Auszug >>
350? werd erstmal 300... ab da iss es sehr schnell und sehr billig >_> weil Pro grünen krap stein der 50s kostet 1 skillpunkt bekommst, und naja die 2 rare PvP sockel kanst haalaa kaufen. also wirst keine probleme haben auf 375 zu kommen. wie gesagt die wahre hürde is 300!!!!!


----------



## Ascia (18. November 2007)

Hab jetztt 303 und brauch noch so 4 gewaltiger smaragd für die zwei skillpuntke aber die sind halt echt überteuert die smaragde aber da haste schon recht beim juwelier kommts net auf den skill sonder auf die vorlagen an und 300 muss man schaffen weil es da serh wenig sachen zum billig herstellen gibt


----------



## Michelin (20. Januar 2008)

Ascia schrieb:


> Hab jetztt 303 und brauch noch so 4 gewaltiger smaragd für die zwei skillpuntke aber die sind halt echt überteuert die smaragde aber da haste schon recht beim juwelier kommts net auf den skill sonder auf die vorlagen an und 300 muss man schaffen weil es da serh wenig sachen zum billig herstellen gibt




kleiner tipp: mit skill 300 ab in die ehrenfeste/thrallmar und zum juwelenschleifer händler. da gibts dann die ersten echten "schleifer" rezepte für sockel mit denen man ganz locker auf 350 kommt....


mfg michelin


----------



## devil-may-care (21. Januar 2008)

So weit ich das erinnere, sind die grünen Schleifervorlagen, die man in Thrallmar/Ehrenfeste kaufen kann ab einen Skill von spätestens 340 grün, d.h. nicht mehr wirklich rentabel. Und mit den blauen Schleifervorlagen für Sockelsteine kommt man auch nur bis Schleifen 360. Danach darf man mit Ketten/Ringen oder den bop-Epic-Sockelsteinvorlagen weiter lernen (die aber auch von Anfang an gelb sind).

Ansonsten hilft nur Ruf farmen für Schleifer-Schmuckstücke und Metasockelsteine. Die sind auch noch auf 365 orange.


----------

Entnommenes Material >>
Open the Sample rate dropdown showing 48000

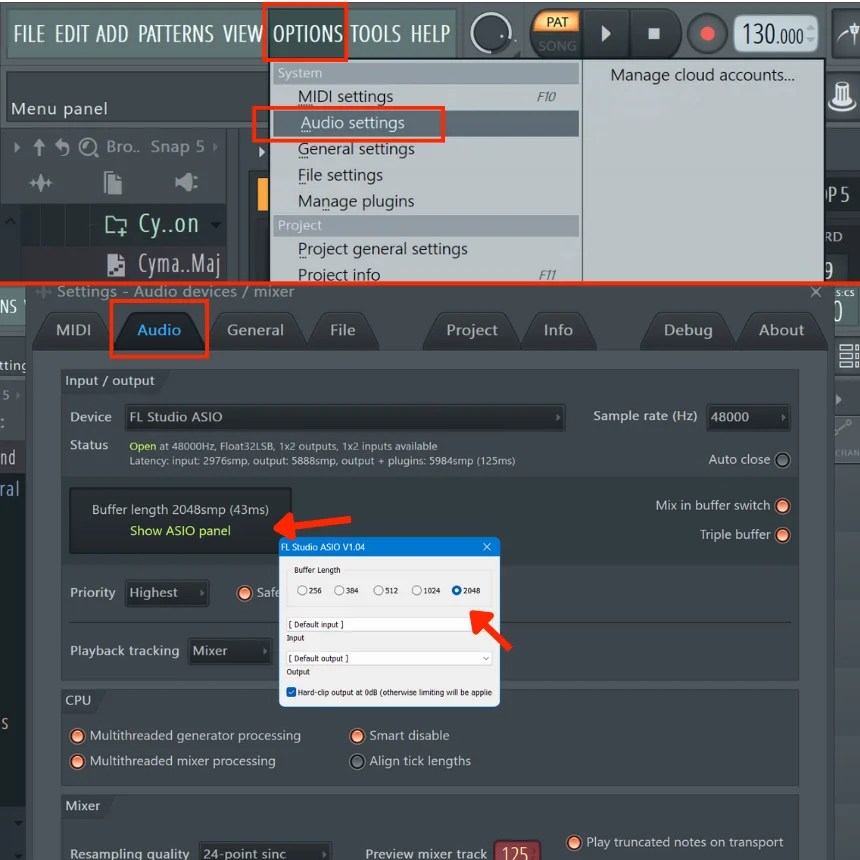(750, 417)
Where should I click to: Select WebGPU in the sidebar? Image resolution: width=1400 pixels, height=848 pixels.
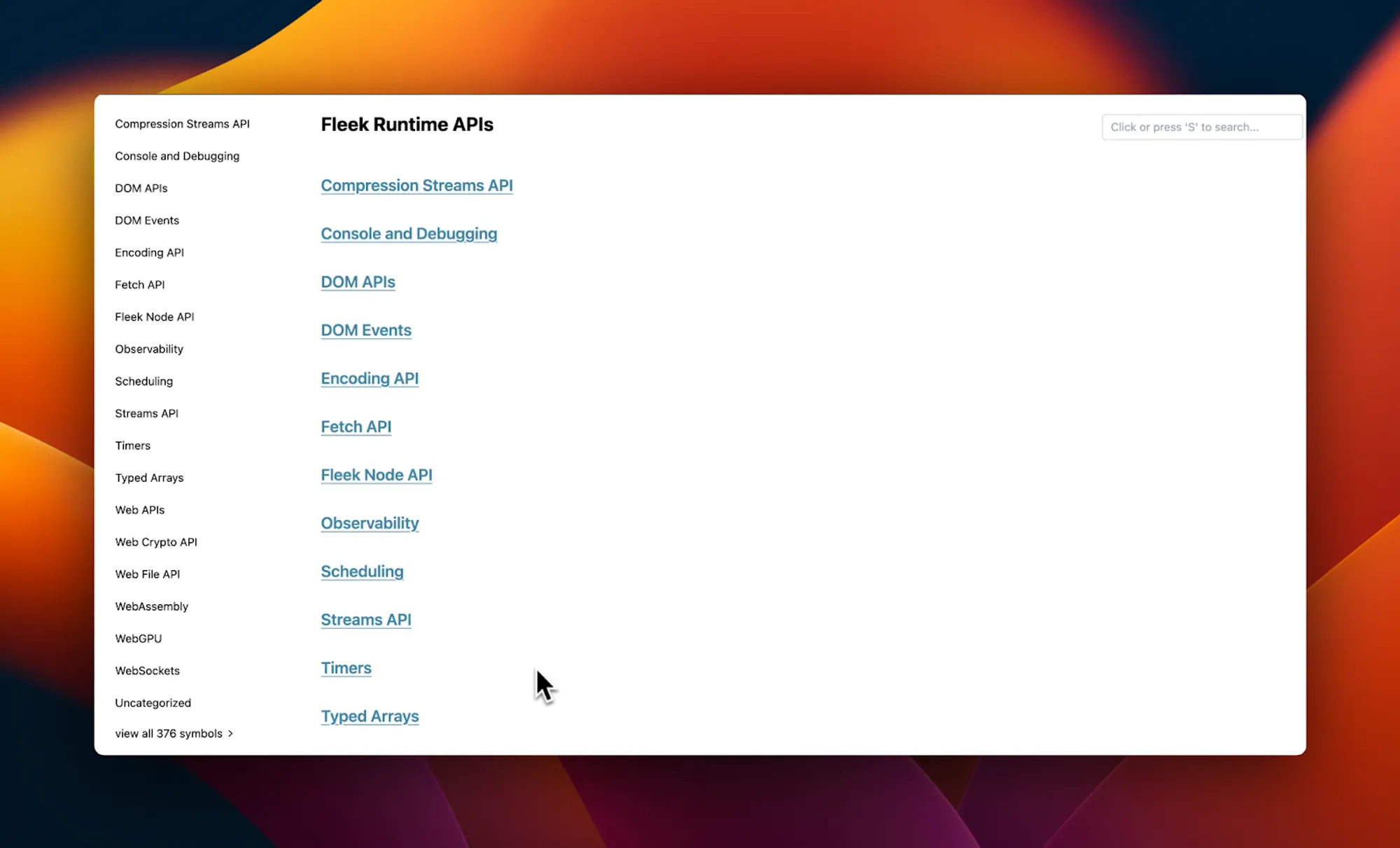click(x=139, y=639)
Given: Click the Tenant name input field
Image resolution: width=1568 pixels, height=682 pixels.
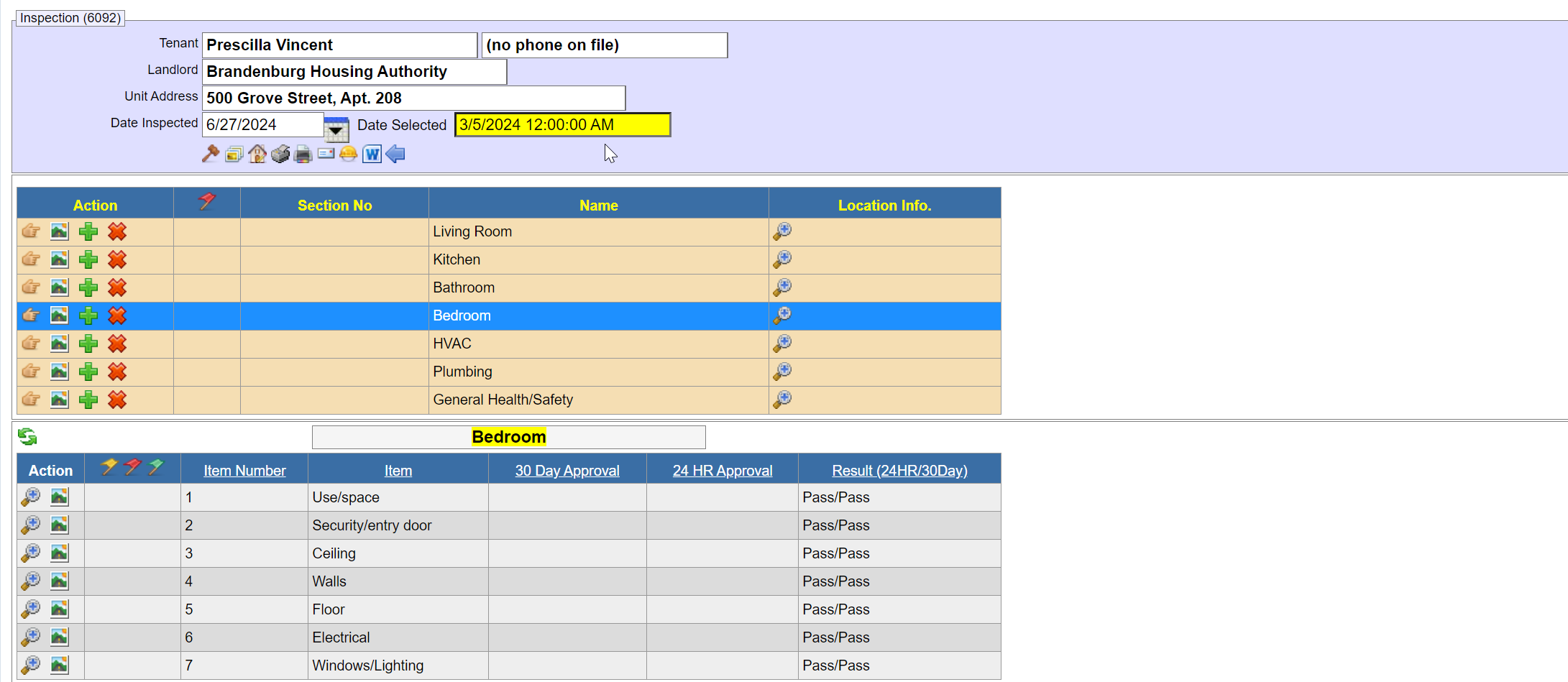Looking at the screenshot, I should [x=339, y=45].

Gestellte Aufgabe 1 >>
Beantworte folgende Fragen zum Auszug:
(a) Welchen Skillwert nennt der erste Beitrag die wahre Hürde?
(b) Wie viele gewaltige Smaragde braucht Ascia ungefähr noch?
(c) Bis zu welchem Wert im Schleifen kommt man laut devil-may-care mit den blauen Schleifervorlagen für Sockelsteine?
Gestellte Aufgabe 2 >>
Ändere in den Zeilen unter „Entnommenes Material“, und zwar ab der Zeile mit „Where should I“ bis einschließlich der letzten Zeile, „Image resolution“ zu „Screenshot resolution“. Gib bitte nur diesen Abschnitt ohne die Bilder wieder, sonst unverändert.

Schriftliche Lösung 1 >>
(a) 300
(b) Etwa 4
(c) Bis 360

Schriftliche Lösung 2 >>
Where should I click to: Select WebGPU in the sidebar? Screenshot resolution: width=1400 pixels, height=848 pixels.
click(x=139, y=639)
Given: Click the Tenant name input field
Screenshot resolution: width=1568 pixels, height=682 pixels.
Looking at the screenshot, I should [x=339, y=45].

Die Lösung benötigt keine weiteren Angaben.